Goals =
1) Reproduce verbatim the passage of the talk summary that opens with the words containing "Stauderman, author of" and closes with "level of risk.".
2) According to the talk summary, why do works of digital and Internet art present significant obstacles to documentation, access, and preservation? Answer in one to three sentences.

Text section =
-- Begin --

Sarah Stauderman, Preservation Manager of the Smithsonian Institution Archives where she oversees the care of paper, book, photograph, moving image, and recorded sound materials, spoke on “Magnetic Videotape Recordings: Preservation, Assessment, and Migration.”
As preservation manager at the Smithsonian, Sarah has the opportunity to see, restore, and preserve many, many things.Her telling of preserving “panda porn” was hilarious as she reminded us of the months and months of panda dating before a baby panda came to be.Of course, the zoologists were video recording all for posterity so the world could see and learn.Maybe the pandas too!
Stauderman, author of the web site “Video Format Identification Guide shared assessment tools to determine video collections for migration: 1) date of tape; 2) content of tape; 3) known storage needs; 4) obsolence rate; 5) level of risk.
Basic preservation guidelines to follow are: 1) replace tapes every 10-30 years; 2) examine visually to assess quality of playback. Agents of deterioration are: 1) heat; 2) light; 3) excessive moisture; 4) extreme mechanical stress; 5) dust – – clean is very, very important!Basic housekeeping requires: 1) dust free environment; 2) grounded metal shelves; 3) upright, like books; 4) wound position.
Appropriate climate for storage is:10- year storage = 46-73 degrees F. and 15-50% humidity; 50-year storage = 51 F. and 50% RH and constant.Never place magnetic media under 46 F.
She developed and shared with us a helpful “Preservation Priority Worksheet for Videotape Collections” to evaluate video collections for preservation and reformatting as well as a matrix to determine priorities.
Richard Rinehart, digital media artist and Digital Art Curator at the University of California, Berkeley Art Museum/Pacific Film Archive, spoke on “Preserving Digital Art: New Medium and Social Memory.” Richard manages research projects in the area of digital culture, including the NEA-funded project “Archiving the Avant Garde,” a national consortium of museums and artists distilling the essence of digital art in order to document and preserve it. Rinehart’s papers, projects, and more can be found at www.coyoteyip.com
Rinehart elaborated that works of digital and Internet art represent some of the most compelling and significant artistic creations of our time. These works constitute a history of alternative artistic practice, but because of their ephemeral, technical, or variable natures, they also present significant obstacles to accurate documentation, access, and preservation. Rinehart’s talk outlined the problems and latest innovative approaches to preserving new media art, including the Variable Media Initiative and the Media Art Notation System where metadata can be supplied.

-- End --

Supplied material =
-- Begin --

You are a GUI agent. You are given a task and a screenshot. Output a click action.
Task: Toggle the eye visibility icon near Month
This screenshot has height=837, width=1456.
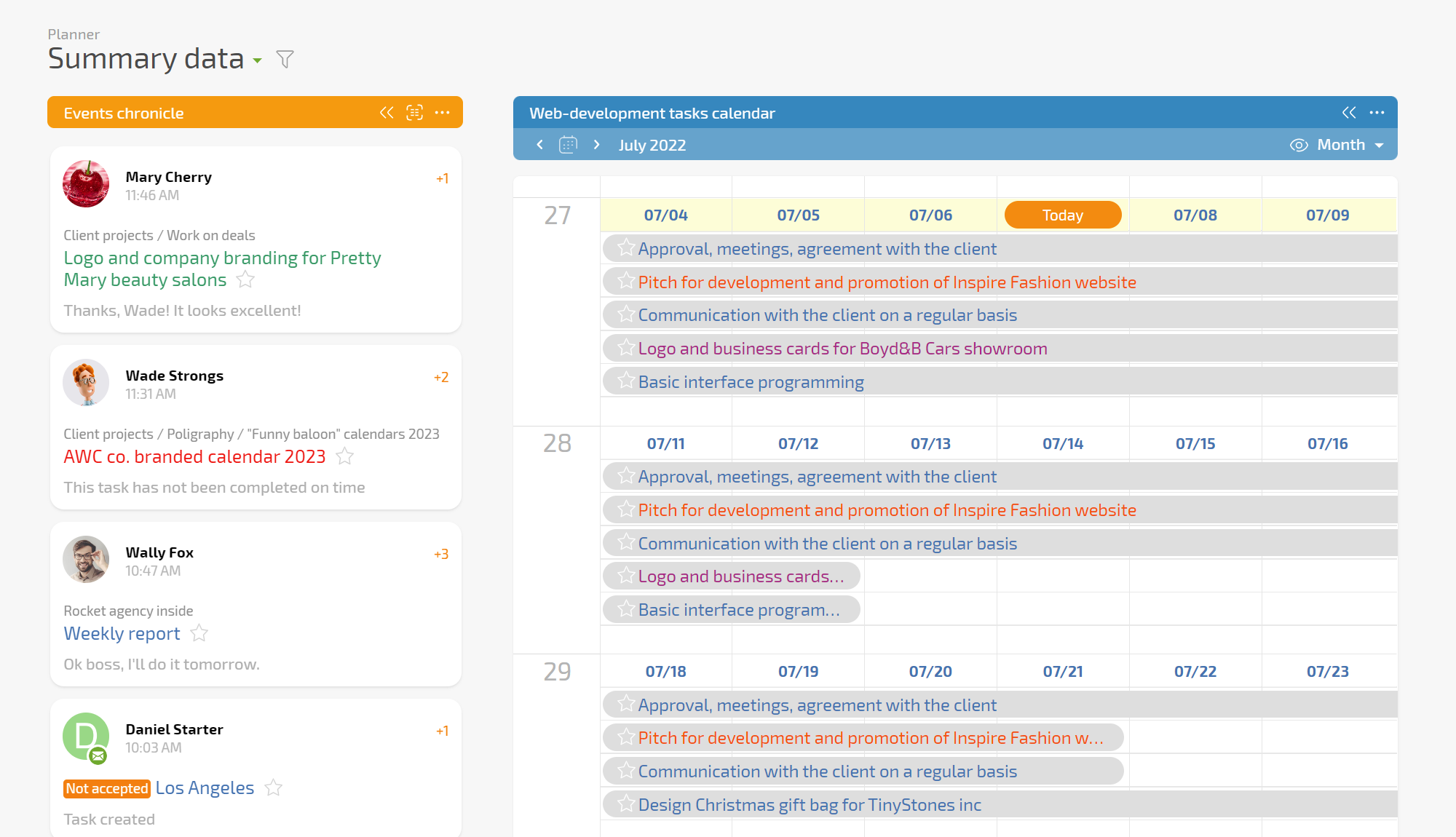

-- End --

Results of the exercise =
1)
Stauderman, author of the web site “Video Format Identification Guide shared assessment tools to determine video collections for migration: 1) date of tape; 2) content of tape; 3) known storage needs; 4) obsolence rate; 5) level of risk.

2) These works present significant obstacles to accurate documentation, access, and preservation because of their ephemeral, technical, or variable natures.